You can consider simply blocking for the authentication, or using a redirect, or you can try starting an async request directly through the Servlet API and then dispatching back to the same URL, but again I don't know if you will run into any other issues with that.

Comment From: spring-projects-issues

If you would like us to look at this issue, please provide the requested information. If the information is not provided within the next 7 days this issue will be closed.

Comment From: ajr3-gen

Thanks for getting back to me. I'm afraid I'm having some trouble seeing the solution, though. One of your suggestions is to block for the authentication, but I don't want to do that because it defeats the point of being asynchronous. You also suggested a redirect, but (a) we don't want to change the behavior our clients are expecting, and (b) websocket clients aren't guaranteed to honor redirects (according to this: https://stackoverflow.com/questions/46962881/is-it-possible-to-seamlessly-redirect-websockets).

That leaves the third option, of dispatching to the same URL through the Servlet API. I tried that, but it just caused a loop that exhausted memory, so either it doesn't work or I am not following what you had in mind. Maybe you could expand on that?

I will say that ServerHttpAsyncRequestControl seemed like the right thing to use here, based on its brief description in the API Javadoc: "A control that can put the processing of an HTTP request in asynchronous mode during which the response remains open until explicitly closed." That's what we're doing here, and it did work with Jetty9.

Comment From: rstoyanchev

The Java/Jakarta EE WebSocket API did not make it possible to initiate a WebSocket handshake at runtime and we've had to find ways to do it on each container. The way we did it on Jetty 9 made it possible to do what you want to do. However, the Jetty WebSocket API in Jetty changed significantly from 9 to 10, and we had to change too, even request an API change to enable what we needed to do, see https://github.com/eclipse/jetty.project/issues/5866. Now we're using the new API and the upgrade requires access to the ServletContext. You can see the same in the main branch which compiles against Jetty 10 and does not need reflection, i.e. this is not related to the use of reflection.

I'm afraid I don't know what else we can do about this. It's what we have to do in order to upgrade on Jetty 10+. I also don't know what your application does with WebSocket (STOMP, raw WebSocket, etc) to be able to suggest other changes like using WebFlux or otherwise dropping on a lower level, but I don't see any easy answers.

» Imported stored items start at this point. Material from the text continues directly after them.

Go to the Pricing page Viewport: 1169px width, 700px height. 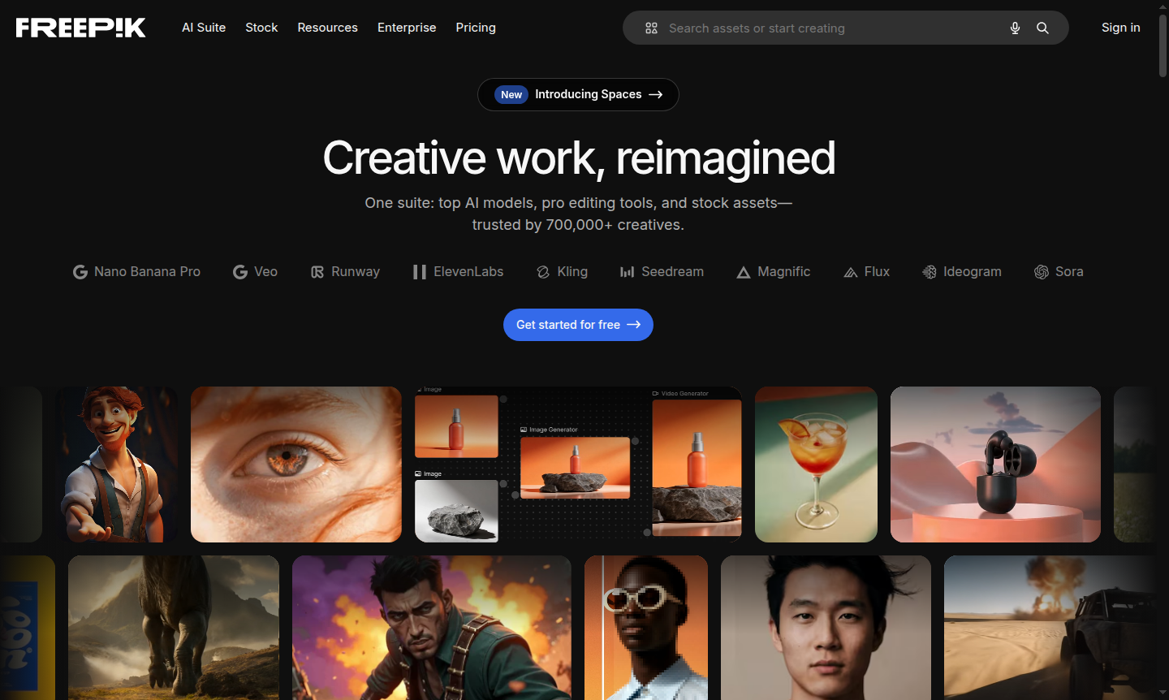[476, 28]
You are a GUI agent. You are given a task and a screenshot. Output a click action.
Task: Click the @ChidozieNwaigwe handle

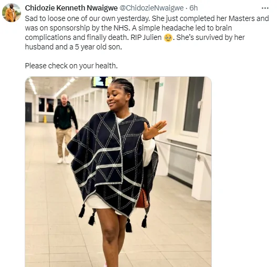[x=151, y=8]
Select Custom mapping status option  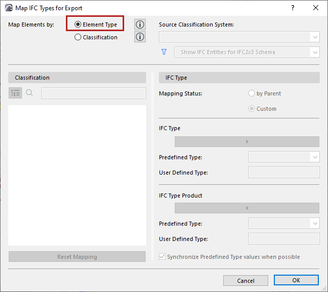(251, 109)
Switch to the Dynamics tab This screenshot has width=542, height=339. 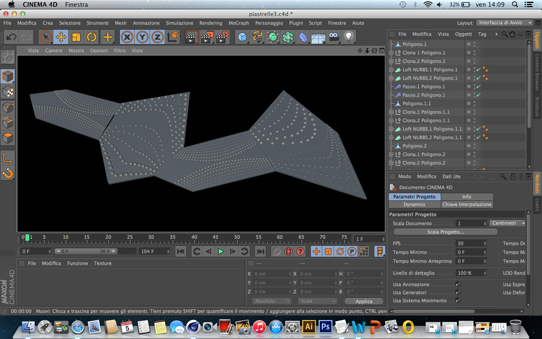414,204

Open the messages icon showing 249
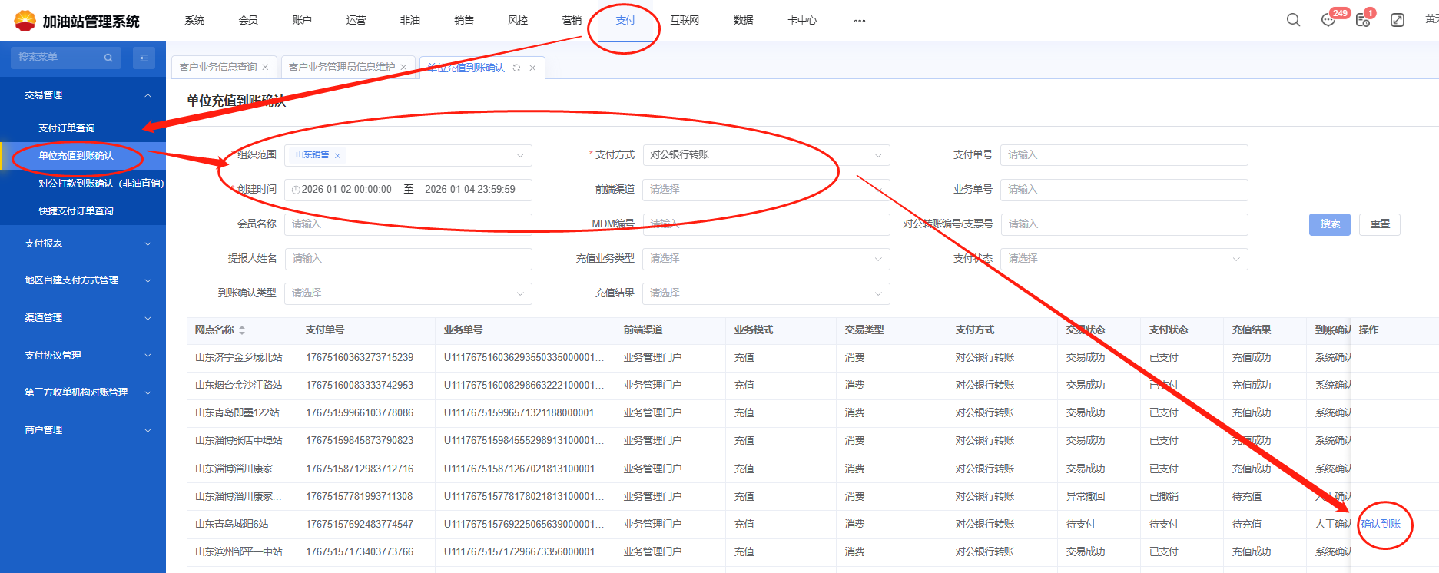1328,21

Comment From: spring-projects-issues

If you would like us to look at this issue, please provide the requested information. If the information is not provided within the next 7 days this issue will be closed.

Comment From: ajr3-gen

Thanks for the feedback. I guess we'll have to try to figure something else out. I may have more questions as we work at it, but for now it seems clear that the current logic won't work with Jetty 10.

Comment From: rstoyanchev

Okay, I'm closing for now, but feel free to add comments if needed.